Some repeated processing can be correct after recovery. A consumer may have completed work but failed before committing its next position. Applications should make important side effects safe to retry.
Also test topic mappings. If orders restores as orders-recovered, the group
reset plan must reference the target topic produced by that mapping.
Add this drill to the wider disaster recovery plan. Record expected results and assign one owner to resolve every mismatch.
Troubleshoot offset recovery failures
Most failures come from mismatched scope or timing. Inspect the manifest, snapshot, mapping report, and target positions before changing offsets again.

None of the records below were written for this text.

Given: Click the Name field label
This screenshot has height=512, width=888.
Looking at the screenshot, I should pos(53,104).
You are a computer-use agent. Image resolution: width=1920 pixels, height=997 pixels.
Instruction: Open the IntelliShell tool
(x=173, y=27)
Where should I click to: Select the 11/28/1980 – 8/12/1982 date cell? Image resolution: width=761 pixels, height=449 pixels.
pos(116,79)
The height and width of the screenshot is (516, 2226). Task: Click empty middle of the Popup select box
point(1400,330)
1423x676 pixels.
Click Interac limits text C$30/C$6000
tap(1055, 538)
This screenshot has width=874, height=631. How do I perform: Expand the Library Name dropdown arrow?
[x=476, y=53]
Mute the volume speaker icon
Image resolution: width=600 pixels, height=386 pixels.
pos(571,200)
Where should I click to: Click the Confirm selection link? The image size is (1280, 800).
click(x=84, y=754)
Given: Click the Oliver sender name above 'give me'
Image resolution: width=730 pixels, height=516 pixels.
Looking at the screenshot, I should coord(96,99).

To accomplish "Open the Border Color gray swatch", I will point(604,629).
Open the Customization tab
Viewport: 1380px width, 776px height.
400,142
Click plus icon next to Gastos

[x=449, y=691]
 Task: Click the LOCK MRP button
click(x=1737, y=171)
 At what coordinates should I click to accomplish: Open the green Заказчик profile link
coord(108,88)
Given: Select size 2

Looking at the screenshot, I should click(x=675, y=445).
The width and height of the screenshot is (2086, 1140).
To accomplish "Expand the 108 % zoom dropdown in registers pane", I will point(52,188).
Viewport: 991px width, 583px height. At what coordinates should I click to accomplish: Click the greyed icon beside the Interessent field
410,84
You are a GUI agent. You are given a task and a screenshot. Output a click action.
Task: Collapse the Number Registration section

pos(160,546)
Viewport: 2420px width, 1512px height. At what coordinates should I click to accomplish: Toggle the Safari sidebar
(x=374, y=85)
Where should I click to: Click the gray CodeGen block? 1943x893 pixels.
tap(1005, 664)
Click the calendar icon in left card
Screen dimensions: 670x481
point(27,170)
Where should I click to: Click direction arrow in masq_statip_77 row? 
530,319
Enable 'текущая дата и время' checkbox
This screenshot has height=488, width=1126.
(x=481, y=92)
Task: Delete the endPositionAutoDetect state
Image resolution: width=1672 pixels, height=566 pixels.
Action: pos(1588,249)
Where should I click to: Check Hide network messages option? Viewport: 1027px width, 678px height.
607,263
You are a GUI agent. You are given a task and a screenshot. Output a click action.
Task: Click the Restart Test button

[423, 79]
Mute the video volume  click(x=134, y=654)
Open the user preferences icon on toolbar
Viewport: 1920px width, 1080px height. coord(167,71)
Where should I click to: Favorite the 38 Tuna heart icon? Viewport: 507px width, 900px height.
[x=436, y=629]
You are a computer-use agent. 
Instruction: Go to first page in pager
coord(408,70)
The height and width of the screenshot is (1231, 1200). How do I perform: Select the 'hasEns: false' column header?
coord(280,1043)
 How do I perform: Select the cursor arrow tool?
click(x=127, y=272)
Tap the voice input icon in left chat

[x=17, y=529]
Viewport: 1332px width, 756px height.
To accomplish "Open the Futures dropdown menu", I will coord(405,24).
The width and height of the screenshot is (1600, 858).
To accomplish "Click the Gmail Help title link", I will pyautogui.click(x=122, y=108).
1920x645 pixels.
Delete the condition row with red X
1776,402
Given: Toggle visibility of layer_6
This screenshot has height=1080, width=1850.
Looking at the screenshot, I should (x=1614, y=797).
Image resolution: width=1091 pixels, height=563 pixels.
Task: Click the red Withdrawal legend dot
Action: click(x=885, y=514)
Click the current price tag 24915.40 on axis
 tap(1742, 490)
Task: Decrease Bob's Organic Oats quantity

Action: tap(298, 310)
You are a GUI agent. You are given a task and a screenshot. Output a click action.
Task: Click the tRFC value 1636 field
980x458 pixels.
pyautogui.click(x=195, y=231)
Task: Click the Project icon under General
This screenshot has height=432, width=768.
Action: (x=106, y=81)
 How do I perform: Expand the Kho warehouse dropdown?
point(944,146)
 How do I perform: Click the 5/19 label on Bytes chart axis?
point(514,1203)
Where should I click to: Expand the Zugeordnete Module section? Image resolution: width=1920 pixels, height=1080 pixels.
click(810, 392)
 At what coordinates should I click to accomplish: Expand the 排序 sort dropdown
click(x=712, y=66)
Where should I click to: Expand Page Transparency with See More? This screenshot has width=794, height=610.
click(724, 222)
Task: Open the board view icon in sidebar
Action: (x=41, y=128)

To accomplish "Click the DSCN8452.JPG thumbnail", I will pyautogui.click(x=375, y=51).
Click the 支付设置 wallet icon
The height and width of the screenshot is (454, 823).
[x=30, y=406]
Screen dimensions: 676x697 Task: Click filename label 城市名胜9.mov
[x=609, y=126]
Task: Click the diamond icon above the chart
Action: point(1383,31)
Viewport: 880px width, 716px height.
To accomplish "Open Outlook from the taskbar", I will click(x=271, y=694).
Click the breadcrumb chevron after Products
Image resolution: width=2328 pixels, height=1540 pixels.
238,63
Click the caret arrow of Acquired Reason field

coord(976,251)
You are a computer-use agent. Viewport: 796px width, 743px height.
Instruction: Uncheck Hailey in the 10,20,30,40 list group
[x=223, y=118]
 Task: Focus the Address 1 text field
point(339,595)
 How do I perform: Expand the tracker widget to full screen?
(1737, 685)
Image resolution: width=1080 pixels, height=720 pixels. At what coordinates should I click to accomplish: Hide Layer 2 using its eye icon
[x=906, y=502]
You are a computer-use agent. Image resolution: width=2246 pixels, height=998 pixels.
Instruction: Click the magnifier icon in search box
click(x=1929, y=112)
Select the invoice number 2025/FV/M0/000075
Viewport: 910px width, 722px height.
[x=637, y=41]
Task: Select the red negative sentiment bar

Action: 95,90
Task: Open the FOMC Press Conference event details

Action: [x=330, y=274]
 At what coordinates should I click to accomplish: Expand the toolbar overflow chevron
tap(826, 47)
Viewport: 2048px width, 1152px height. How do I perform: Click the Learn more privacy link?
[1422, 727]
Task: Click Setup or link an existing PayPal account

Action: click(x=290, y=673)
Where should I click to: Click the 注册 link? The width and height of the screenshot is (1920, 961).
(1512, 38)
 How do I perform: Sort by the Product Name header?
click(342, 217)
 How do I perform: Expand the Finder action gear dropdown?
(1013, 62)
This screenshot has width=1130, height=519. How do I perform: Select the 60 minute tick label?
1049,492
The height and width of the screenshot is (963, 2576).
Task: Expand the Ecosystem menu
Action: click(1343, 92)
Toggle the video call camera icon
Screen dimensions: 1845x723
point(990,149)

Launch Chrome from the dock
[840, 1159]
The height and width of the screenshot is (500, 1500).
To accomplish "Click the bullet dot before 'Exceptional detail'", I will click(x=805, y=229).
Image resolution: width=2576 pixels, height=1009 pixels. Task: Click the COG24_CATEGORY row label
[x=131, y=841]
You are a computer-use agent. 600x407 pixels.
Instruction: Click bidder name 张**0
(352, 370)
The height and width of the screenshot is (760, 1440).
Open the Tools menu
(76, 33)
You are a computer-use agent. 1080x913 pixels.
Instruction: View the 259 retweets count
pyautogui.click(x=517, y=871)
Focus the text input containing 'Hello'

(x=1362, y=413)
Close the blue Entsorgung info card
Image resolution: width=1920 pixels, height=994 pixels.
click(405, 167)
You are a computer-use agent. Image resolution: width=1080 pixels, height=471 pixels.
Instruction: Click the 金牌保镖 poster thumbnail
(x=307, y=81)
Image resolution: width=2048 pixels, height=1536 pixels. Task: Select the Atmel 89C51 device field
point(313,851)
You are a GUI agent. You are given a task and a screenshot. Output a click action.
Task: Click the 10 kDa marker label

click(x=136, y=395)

| Symptom | Likely cause | Safe response |
|---|---|---|
| Expected group is absent | It had no committed position on a backed-up topic | Confirm its topic scope and source retention, then capture again if the source remains available |
| Saved position has no record mapping | Offset headers were disabled or required records expired before backup | Use timestamp-based or manual recovery only after reviewing the acceptable replay boundary |
| Restore loads the wrong groups | Backup ID or storage prefix points to another recovery point | Stop consumers and correct both identifiers before another reset |
| Group position changes during recovery | A consumer is still active | Stop all members, wait for the group to become inactive, then rerun the reviewed reset |
| Consumer starts with out-of-range errors | Target data does not cover the committed position | Restore the missing record range or choose a documented earlier position |
| Remapped topic gets no group position | Reset plan still names the source topic | Review the topic mapping and regenerated offset report before execution |
Never guess a replacement offset during an incident. Preview the reset, record the chosen replay boundary, and keep a rollback snapshot before any manual change.
Keep offset protection in the operating routine
Enable group snapshots on every recovery-grade topic backup. Alert when the snapshot is missing, empty, late, or stored under an unexpected backup ID.
Run deep backup validation on a schedule. Then rehearse an isolated restore, because integrity checks cannot test group coordination or application logic.
Before migrations and manual resets, create a separate offset rollback snapshot. This gives operators a short-term safety point for the position change. It does not replace the topic backup.
Review group inventory as applications change. Old group IDs create noise, while missing new groups leave a hidden recovery gap.
The reliable sequence is simple: capture records, save original offsets, snapshot committed group positions, validate storage, restore data, reset groups, and test consumers. Release application traffic only after every step matches the recovery plan.
Kafka consumer offsets backup FAQ
Frequently asked questions
How to backup Kafka?
Back up selected topic records and recovery metadata to storage outside the Kafka cluster. Include original record offsets and a consumer group snapshot, validate the stored segments, and test a restore before relying on the recovery point.
How to take backup of Kafka topic?
List the topic in a backup configuration, choose an independent storage backend, enable original offset headers and consumer group snapshots, then run kafka-backup backup with that configuration. Inspect and validate the resulting backup ID.
How to take Kafka backup?
Define the topics, storage backend, and backup ID in YAML, then run kafka-backup backup --config followed by integrity validation. For consumer continuity, store committed group positions with the same backup and restore records before resetting groups.
Consumer offsets become recoverable only when they match stored records. Keep topic data, original offset headers, and group snapshots under one backup ID, then prove the relationship with a controlled restore drill.